15.00 - REGEXP_REPLACE - Teradata Database

Teradata Database SQL Functions, Operators, Expressions, and Predicates

Product
Teradata Database
Release Number
15.00
Content Type
Programming Reference
Publication ID
B035-1145-015K
Language
English (United States)
Last Update
2018-09-24

REGEXP_REPLACE

Purpose  

Replaces portions of source_string that match regexp_string with the replace_string.

REGEXP_REPLACE supports 2, 3, 4, 5, or 6 parameters.

Syntax  

where:

 

Syntax element …

Specifies …

TD_SYSFNLIB

the name of the database where the function is located.

source_string

a character argument.

If source_string is NULL, NULL is returned.

regexp_string

a character argument.

If regexp_string is NULL, NULL is returned.

replace_string

a character argument.

If replace_string is not specified, is NULL or is an empty string, the matches are removed from the result.

position_arg

a numeric argument.

position_arg specifies the position in source_string from which to start searching (default is 1).

If position_arg is greater than the input string length, nothing is replaced and source_string is returned.

If position_arg is NULL, the NULL value is used. If position_arg is not specified, the default value (1) is used.

occurrence_arg

a numeric argument.

occurrence_arg specifies the number of the occurrence to be returned (default is 0). For example, if occurrence_arg is 2, the function matches the first occurrence in source_string and starts searching from the character following the first occurrence in source_string for the second occurrence in source_string.

If occurrence_arg is greater than the number of matches found, NULL is returned.

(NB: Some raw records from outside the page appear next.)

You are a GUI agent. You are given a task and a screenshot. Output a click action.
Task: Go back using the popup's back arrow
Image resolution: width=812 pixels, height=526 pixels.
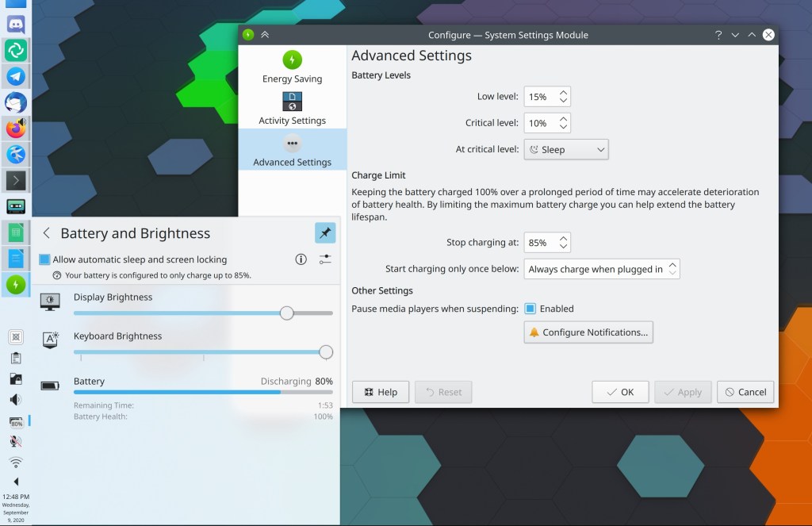46,232
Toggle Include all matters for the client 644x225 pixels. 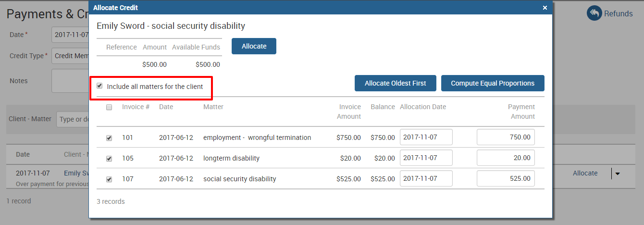click(100, 86)
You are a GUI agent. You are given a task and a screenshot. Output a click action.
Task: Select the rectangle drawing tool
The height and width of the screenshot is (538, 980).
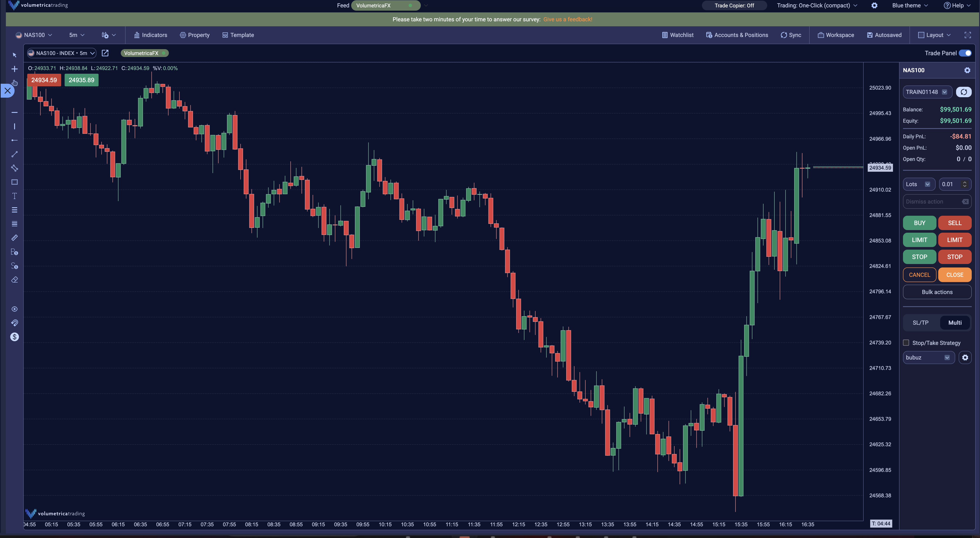[14, 182]
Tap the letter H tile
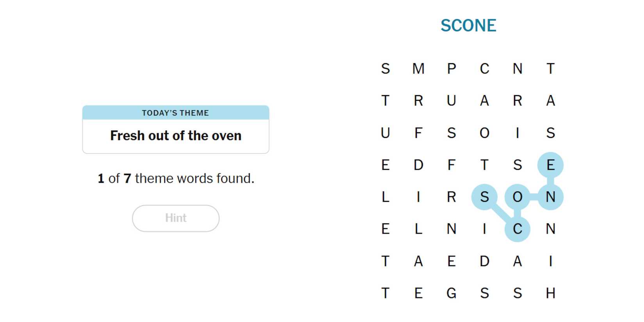Viewport: 644px width, 322px height. coord(550,293)
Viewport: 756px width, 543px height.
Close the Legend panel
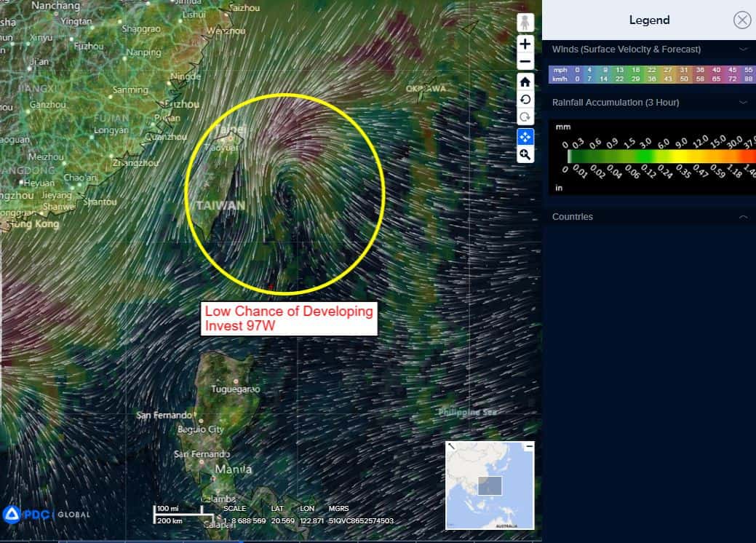coord(741,20)
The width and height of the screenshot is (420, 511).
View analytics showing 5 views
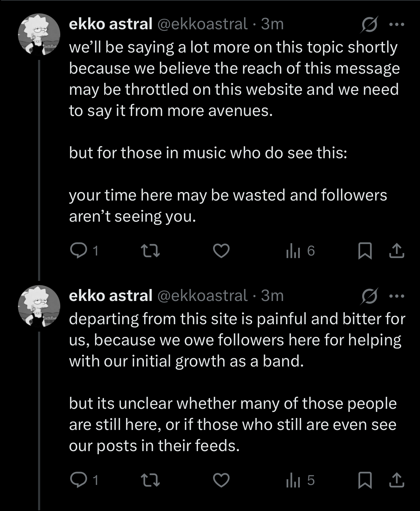[x=293, y=480]
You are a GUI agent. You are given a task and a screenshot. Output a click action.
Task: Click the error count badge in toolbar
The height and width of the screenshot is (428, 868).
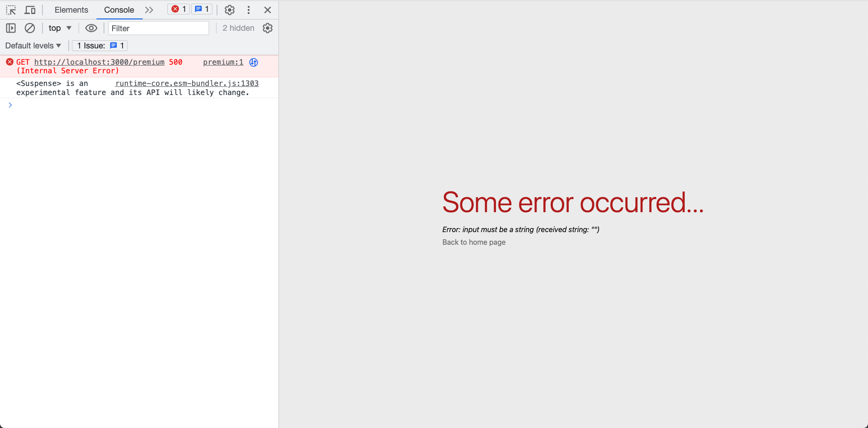178,9
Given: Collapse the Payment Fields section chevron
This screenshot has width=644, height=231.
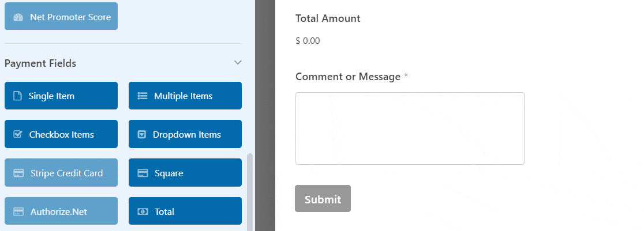Looking at the screenshot, I should 237,63.
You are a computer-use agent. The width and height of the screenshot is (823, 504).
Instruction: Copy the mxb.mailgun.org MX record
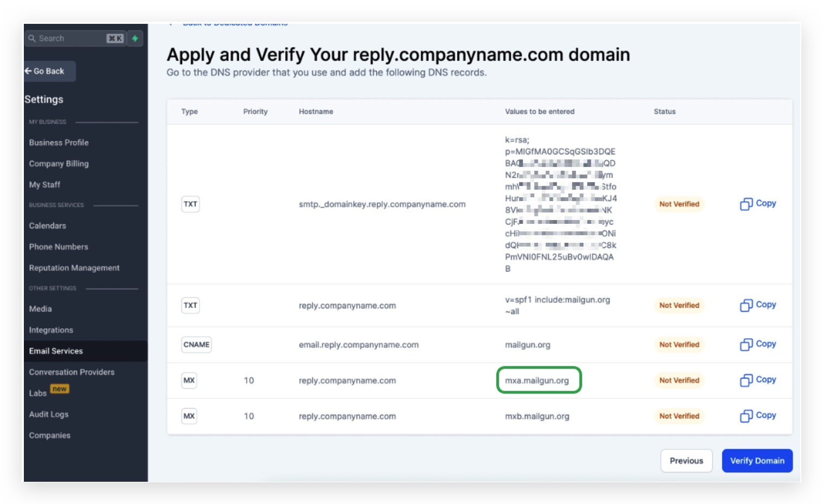tap(758, 416)
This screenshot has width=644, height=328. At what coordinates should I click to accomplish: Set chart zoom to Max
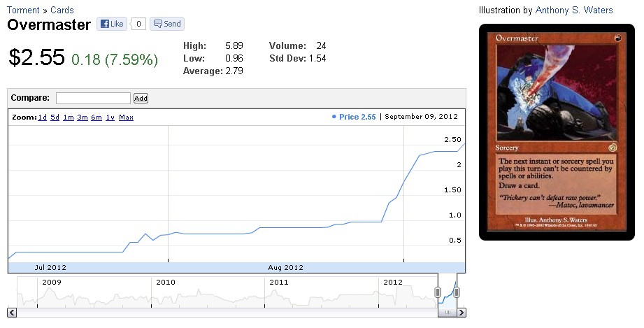tap(126, 117)
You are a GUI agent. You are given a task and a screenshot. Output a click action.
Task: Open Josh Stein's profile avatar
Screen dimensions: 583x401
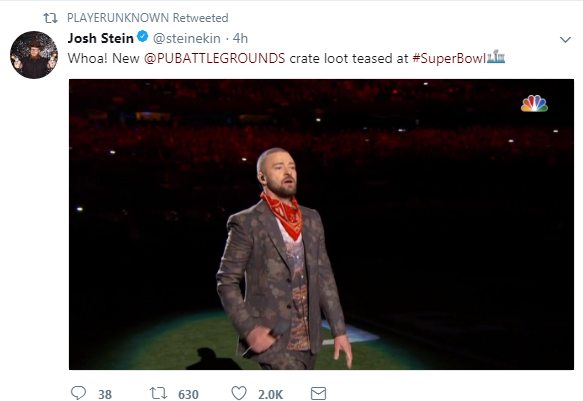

If occurrence_arg is NULL, a NULL result is returned. If occurrence_arg is omitted, the default value (1) is used. This is different from the Oracle implementation of REGEXP_REPLACE, where if occurrence_arg is omitted, the default value (0) is used.

match_arg

a character argument.

Valid values are:

'i' = case-insensitive matching.

'c' = case sensitive matching.

'n' = the period character (match any character) can match the newline character.

'm' = source_string is treated as multiple lines instead of as a single line. With this option, the '^' and '$' characters apply to each line in source_string instead of the entire source_string.

'l' = if source_string exceeds the current maximum allowed source string size (currently 16 MB), a NULL is returned instead of an error. This is useful for long-running queries where you do not want long strings causing an error that would make the query fail.

'x' = ignore whitespace.

The argument can contain more than one character. If a character in the argument is not valid, then that character is ignored.

If the match_arg is not specified, is NULL, or is empty:

  • The match is case sensitive.
  • A period does not match the newline character.
  • source_string is treated as a single line.
  • ANSI Compliance

    This is a Teradata extension to the ANSI SQL:2011 standard.

    Invocation

    REGEXP_REPLACE is an embedded services system function. For information on activating and invoking embedded services functions, see “Embedded Services System Functions” on page 24.

    Argument Types and Rules

    Expressions passed to this function must have the following data types:

  • source_string = CHAR, VARCHAR, or CLOB
  • regexp_string = CHAR or VARCHAR (maximum size of 512 bytes)
  • replace_string = CHAR, VARCHAR CLOB (truncated to 32 KB)
  • position_arg = NUMBER
  • occurrence_arg = NUMBER
  • match_arg = VARCHAR
  • source_string parameters that are CLOBs can be a maximum of 16 MB. The function returns an error if this size is exceeded unless match_arg = 'l', in which case, it returned NULL.

    You can also pass arguments with data types that can be converted to the above types using the implicit data type conversion rules that apply to UDFs.

    Note: The UDF implicit type conversion rules are more restrictive than the implicit type conversion rules normally used by Teradata Database. If an argument cannot be converted to the required data type following the UDF implicit conversion rules, it must be explicitly cast.

    For details, see “Compatible Types” in SQL External Routine Programming.

    Result Type

    REGEXP_REPLACE is a scalar function whose return value data type depends on the data type associated with source_string input parameter that is passed into the function.

    A source_string of:

  • CHAR, VARCHAR returns VARCHAR in the same character set as source_string.
  • CLOB returns CLOB in the same character set as source_string.
  • Example  

    The following query:

    SELECT REGEXP_REPLACE('Hello World World', '(world)$', 'My', 1, 1, 'i'); 

    returns the result "Hello World My".

    Example  

    The following query:

    SELECT REGEXP_REPLACE('Friday is the best day of the week.', 'of the week', 'EVER', 1, 1, 'c'); 

    returns the result 'Friday is the best day EVER'.

    Example  

    The following query:

    SELECT REGEXP_REPLACE('Hello Santa says ho ho', 'ho', 'HO!', 1, 2, 'c'); 

    returns the result 'Hello Santa says ho HO!'.